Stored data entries
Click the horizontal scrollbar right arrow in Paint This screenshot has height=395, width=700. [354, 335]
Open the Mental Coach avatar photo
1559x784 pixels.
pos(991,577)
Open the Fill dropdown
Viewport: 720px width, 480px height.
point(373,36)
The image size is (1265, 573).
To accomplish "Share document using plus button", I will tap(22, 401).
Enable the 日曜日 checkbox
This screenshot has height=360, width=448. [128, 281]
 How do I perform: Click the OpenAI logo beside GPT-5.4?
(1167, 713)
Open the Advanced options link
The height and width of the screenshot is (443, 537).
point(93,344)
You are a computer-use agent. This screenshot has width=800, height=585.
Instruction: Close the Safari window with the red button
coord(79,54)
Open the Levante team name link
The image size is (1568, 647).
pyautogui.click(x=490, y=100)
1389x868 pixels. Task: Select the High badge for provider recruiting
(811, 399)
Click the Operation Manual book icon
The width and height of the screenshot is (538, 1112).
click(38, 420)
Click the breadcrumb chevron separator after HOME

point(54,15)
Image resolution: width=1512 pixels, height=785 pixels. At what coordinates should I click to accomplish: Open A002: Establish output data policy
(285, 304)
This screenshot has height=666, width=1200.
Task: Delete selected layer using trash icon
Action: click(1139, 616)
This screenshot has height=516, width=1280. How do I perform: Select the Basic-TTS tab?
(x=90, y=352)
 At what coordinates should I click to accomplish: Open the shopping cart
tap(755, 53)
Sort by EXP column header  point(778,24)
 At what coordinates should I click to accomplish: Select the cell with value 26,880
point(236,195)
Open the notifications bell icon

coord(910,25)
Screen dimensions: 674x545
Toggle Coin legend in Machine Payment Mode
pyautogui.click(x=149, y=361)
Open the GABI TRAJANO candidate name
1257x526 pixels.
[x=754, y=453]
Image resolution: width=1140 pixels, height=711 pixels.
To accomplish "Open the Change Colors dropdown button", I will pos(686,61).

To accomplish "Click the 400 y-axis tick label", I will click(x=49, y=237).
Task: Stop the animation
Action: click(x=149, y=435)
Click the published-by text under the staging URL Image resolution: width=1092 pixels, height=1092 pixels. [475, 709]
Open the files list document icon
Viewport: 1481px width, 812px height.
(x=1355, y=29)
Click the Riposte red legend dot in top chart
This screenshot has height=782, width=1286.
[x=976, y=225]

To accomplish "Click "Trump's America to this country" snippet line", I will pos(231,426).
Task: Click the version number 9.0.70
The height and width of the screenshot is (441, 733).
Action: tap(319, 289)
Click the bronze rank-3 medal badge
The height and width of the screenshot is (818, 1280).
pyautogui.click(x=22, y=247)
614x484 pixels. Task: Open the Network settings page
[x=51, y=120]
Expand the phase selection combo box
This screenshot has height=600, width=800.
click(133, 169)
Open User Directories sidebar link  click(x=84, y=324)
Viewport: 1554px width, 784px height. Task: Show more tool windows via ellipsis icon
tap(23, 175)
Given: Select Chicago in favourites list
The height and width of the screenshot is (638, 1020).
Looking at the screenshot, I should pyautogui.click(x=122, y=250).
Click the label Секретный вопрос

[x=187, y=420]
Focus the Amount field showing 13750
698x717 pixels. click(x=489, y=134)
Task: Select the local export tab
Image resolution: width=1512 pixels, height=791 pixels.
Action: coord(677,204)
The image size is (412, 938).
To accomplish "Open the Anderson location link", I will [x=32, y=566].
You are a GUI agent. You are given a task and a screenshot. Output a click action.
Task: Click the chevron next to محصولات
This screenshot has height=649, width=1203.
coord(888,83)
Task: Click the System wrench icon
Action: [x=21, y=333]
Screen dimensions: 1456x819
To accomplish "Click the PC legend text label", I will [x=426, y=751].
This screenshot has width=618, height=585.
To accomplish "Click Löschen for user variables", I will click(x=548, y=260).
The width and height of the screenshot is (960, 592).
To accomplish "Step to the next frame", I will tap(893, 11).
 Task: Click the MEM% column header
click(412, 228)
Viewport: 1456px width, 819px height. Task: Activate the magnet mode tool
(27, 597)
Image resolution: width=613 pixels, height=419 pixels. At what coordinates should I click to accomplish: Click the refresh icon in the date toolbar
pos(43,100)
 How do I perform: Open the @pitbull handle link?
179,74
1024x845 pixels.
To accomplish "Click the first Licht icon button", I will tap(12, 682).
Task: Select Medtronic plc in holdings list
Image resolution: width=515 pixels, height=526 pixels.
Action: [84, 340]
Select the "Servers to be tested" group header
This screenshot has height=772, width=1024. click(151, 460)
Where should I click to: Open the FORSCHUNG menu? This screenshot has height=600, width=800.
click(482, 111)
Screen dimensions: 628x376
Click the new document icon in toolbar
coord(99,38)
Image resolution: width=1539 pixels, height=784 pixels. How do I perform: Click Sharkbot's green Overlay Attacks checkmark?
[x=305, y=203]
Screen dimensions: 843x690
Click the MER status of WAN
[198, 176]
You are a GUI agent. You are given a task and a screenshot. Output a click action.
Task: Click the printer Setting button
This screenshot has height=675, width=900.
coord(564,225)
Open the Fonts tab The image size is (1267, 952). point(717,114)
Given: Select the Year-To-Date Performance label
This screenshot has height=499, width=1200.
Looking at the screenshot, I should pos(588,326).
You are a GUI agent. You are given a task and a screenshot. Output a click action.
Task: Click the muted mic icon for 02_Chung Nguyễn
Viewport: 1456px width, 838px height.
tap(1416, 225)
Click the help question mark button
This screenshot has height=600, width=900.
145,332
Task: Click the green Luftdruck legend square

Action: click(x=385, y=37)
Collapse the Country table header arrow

**Problem**
In the records above, collect each line with "text".

**Task answer**
Click the published-by text under the staging URL Image resolution: width=1092 pixels, height=1092 pixels. [475, 709]
To accomplish "Click the PC legend text label", I will [x=426, y=751].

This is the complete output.